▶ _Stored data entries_

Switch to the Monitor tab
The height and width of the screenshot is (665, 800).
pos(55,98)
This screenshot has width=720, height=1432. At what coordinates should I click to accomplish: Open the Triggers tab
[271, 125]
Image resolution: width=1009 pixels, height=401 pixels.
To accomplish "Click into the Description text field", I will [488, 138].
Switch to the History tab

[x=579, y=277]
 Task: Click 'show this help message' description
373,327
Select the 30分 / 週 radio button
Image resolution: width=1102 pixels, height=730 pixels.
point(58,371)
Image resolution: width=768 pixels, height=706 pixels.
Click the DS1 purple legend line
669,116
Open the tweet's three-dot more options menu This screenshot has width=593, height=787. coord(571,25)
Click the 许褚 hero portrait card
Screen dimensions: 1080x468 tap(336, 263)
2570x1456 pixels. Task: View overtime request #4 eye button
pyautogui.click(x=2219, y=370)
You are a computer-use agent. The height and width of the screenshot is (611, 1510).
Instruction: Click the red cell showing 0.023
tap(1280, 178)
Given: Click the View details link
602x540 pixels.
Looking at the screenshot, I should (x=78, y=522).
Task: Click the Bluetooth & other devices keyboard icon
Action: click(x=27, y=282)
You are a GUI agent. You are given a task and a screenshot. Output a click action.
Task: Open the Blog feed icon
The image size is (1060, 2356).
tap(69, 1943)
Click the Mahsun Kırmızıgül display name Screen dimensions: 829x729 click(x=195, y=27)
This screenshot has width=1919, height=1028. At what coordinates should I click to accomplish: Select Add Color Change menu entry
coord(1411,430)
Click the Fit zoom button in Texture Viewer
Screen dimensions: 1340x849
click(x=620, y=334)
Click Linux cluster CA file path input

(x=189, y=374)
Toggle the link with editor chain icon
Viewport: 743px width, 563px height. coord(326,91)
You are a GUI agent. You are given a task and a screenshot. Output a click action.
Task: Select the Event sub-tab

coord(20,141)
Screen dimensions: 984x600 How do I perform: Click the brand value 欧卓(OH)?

▶ _WHAT IS NEEDED_
Write each entry out again, exactly as it reads above.

▶ _WRITTEN ANSWER_
Switch to the Monitor tab
The height and width of the screenshot is (665, 800).
pos(55,98)
This screenshot has width=720, height=1432. At what coordinates should I click to accomplish: Open the Triggers tab
[271, 125]
Image resolution: width=1009 pixels, height=401 pixels.
To accomplish "Click into the Description text field", I will [488, 138].
Switch to the History tab

[x=579, y=277]
 Task: Click 'show this help message' description
373,327
Select the 30分 / 週 radio button
Image resolution: width=1102 pixels, height=730 pixels.
point(58,371)
Image resolution: width=768 pixels, height=706 pixels.
Click the DS1 purple legend line
669,116
Open the tweet's three-dot more options menu This screenshot has width=593, height=787. coord(571,25)
Click the 许褚 hero portrait card
Screen dimensions: 1080x468 tap(336, 263)
2570x1456 pixels. Task: View overtime request #4 eye button
pyautogui.click(x=2219, y=370)
You are a computer-use agent. The height and width of the screenshot is (611, 1510).
Instruction: Click the red cell showing 0.023
tap(1280, 178)
Given: Click the View details link
602x540 pixels.
Looking at the screenshot, I should (x=78, y=522).
Task: Click the Bluetooth & other devices keyboard icon
Action: click(x=27, y=282)
You are a GUI agent. You are given a task and a screenshot. Output a click action.
Task: Open the Blog feed icon
The image size is (1060, 2356).
tap(69, 1943)
Click the Mahsun Kırmızıgül display name Screen dimensions: 829x729 click(x=195, y=27)
This screenshot has width=1919, height=1028. At what coordinates should I click to accomplish: Select Add Color Change menu entry
coord(1411,430)
Click the Fit zoom button in Texture Viewer
Screen dimensions: 1340x849
click(x=620, y=334)
Click Linux cluster CA file path input

(x=189, y=374)
Toggle the link with editor chain icon
Viewport: 743px width, 563px height. coord(326,91)
You are a GUI agent. You are given a task and a screenshot. Output a click action.
Task: Select the Event sub-tab

coord(20,141)
Screen dimensions: 984x600 How do I perform: Click the brand value 欧卓(OH)?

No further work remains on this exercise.